Principal Investigators: William Carroll, Terry Gordon
Funding Mechanism: National Institutes of Health- Grant
ID Number: 3P30CA016087-34S1
Award Date: 7/2/2014
Institution: New York University School of Medicine
The health effects of waterpipe (hookah) tobacco use are not fully understood. Of particular concern is the common misconception that inhaling hookah smoke is less harmful than inhaling cigarette smoke because it is “filtered” through water. The goal of this clinical exposure study is to evaluate whether the inhalation of mainstream tobacco smoke generated by hookah smoking produces changes in the cardiopulmonary system that could result in acute and chronic adverse health effects. Specific aims are: (1) to ask current hookah users to smoke hookah in a clinical setting and then to characterize the exposure concentrations of particulate matter, carbon monoxide, black carbon, elemental and organic carbon, carcinogenic agents, and trace elements; and (2) to examine cardiopulmonary changes and inflammatory markers of tobacco exposure.

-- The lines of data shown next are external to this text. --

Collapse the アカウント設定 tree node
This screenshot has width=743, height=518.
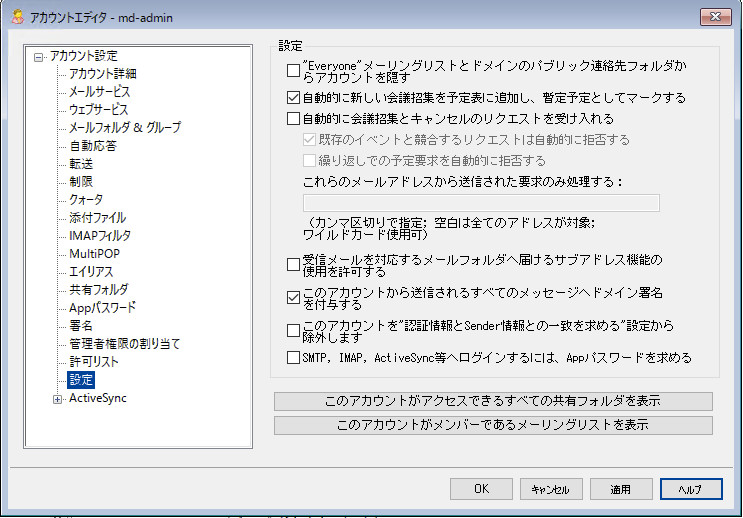39,57
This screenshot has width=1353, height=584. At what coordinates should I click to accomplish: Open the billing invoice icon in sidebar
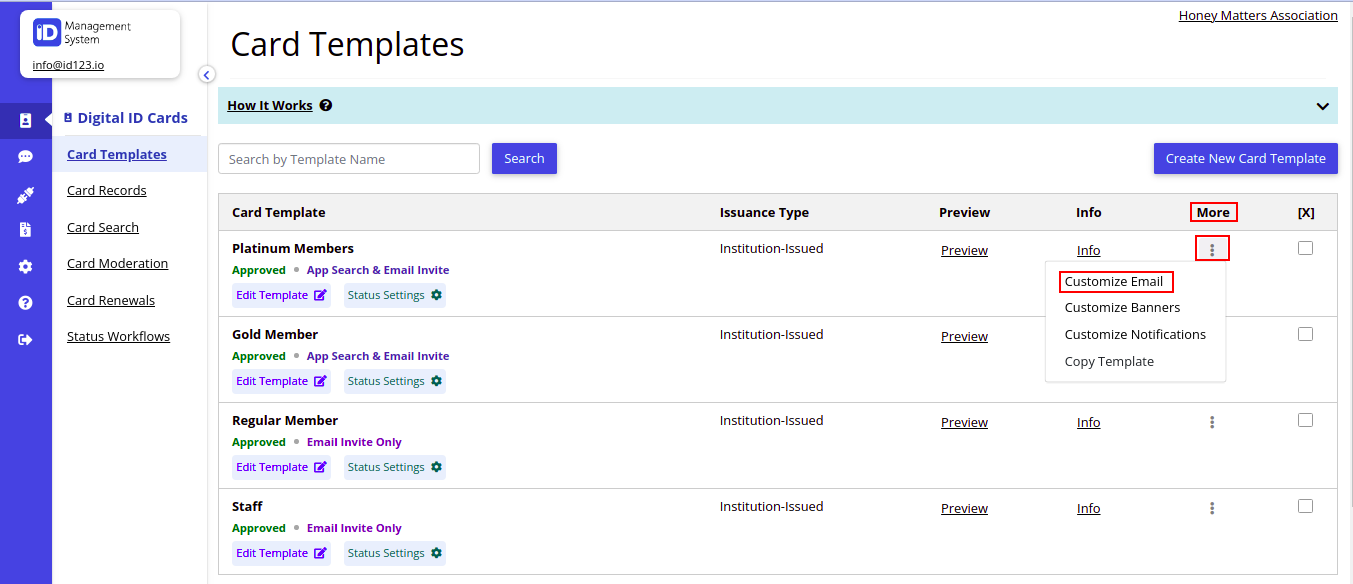(25, 230)
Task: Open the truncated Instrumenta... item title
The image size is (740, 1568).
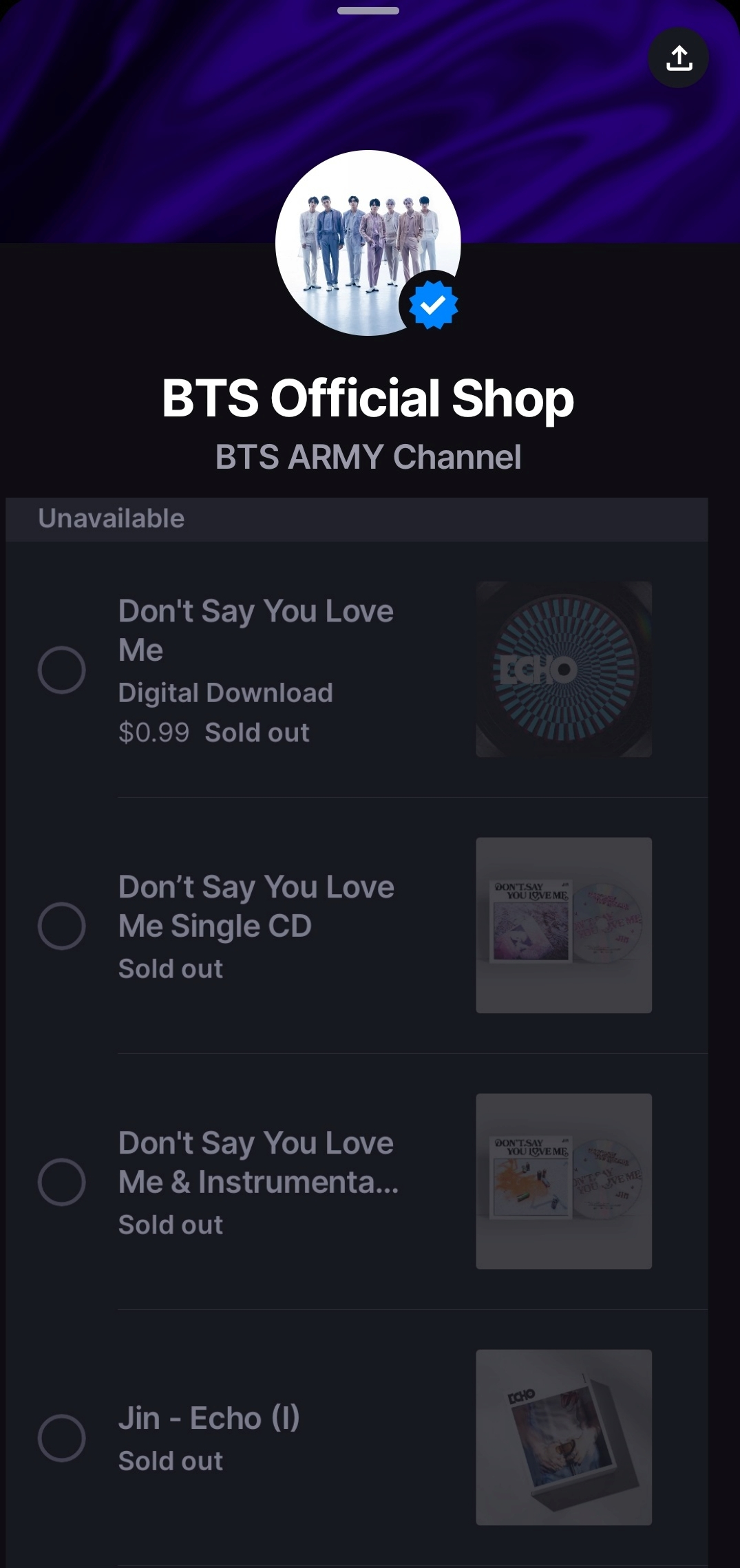Action: pos(258,1163)
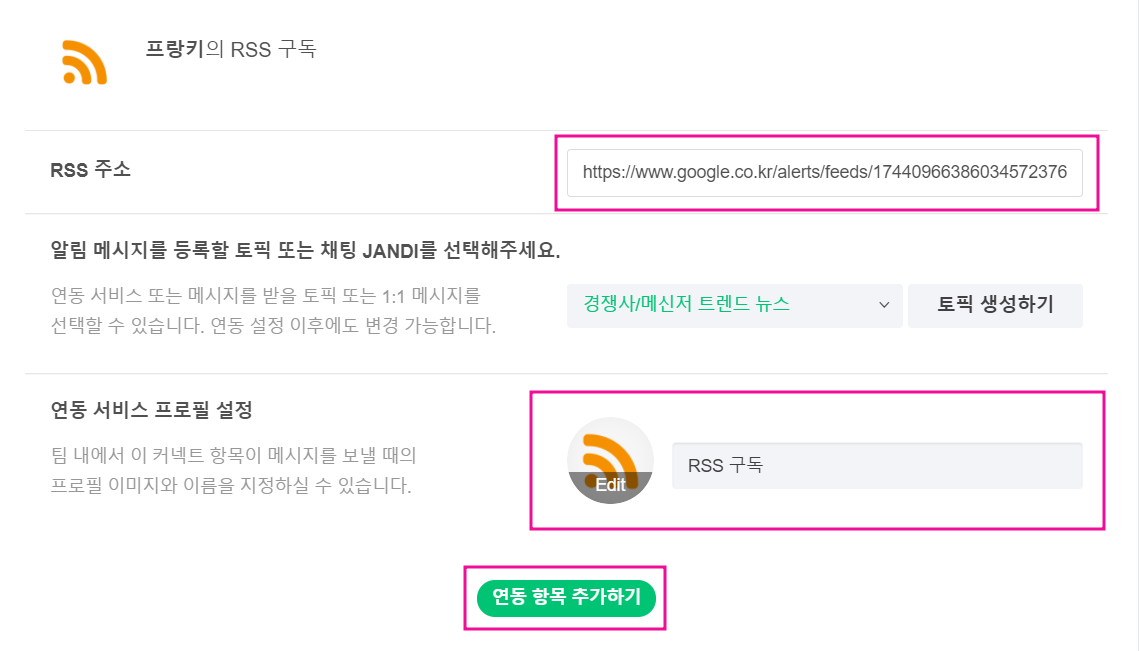Click the 연동 서비스 또는 메시지를 받을 description line
The height and width of the screenshot is (651, 1139).
coord(265,296)
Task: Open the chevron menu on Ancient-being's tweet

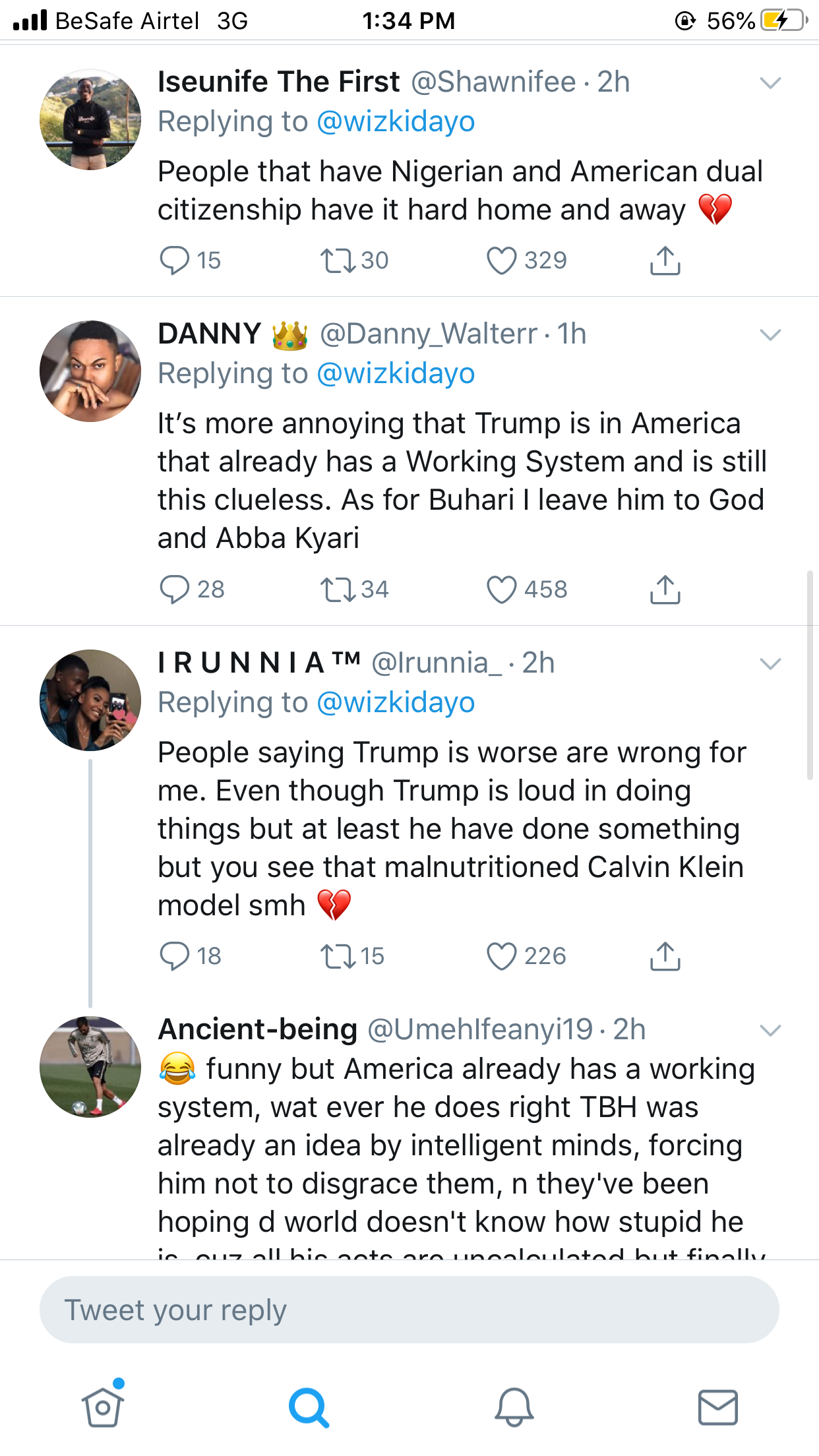Action: 770,1030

To accomplish these aims, researchers will recruit 40 healthy young adults aged 21 to 30 who are current hookah smokers to smoke hookah tobacco in a controlled clinical setting. Researchers will measure a variety of indicators, including changes in pulmonary function (e.g., forced vital capacity, forced expiratory volume), cardiovascular function (e.g., blood pressure, heart rate, blood cotinine levels), airway epithelial cells, and blood and exhaled breath condensate markers of inflammation. Researchers will also evaluate the chemical composition and carcinogenic components of particulate matter and gases in mainstream hookah smoke. Research findings may be used to inform regulatory actions related to waterpipe tobacco.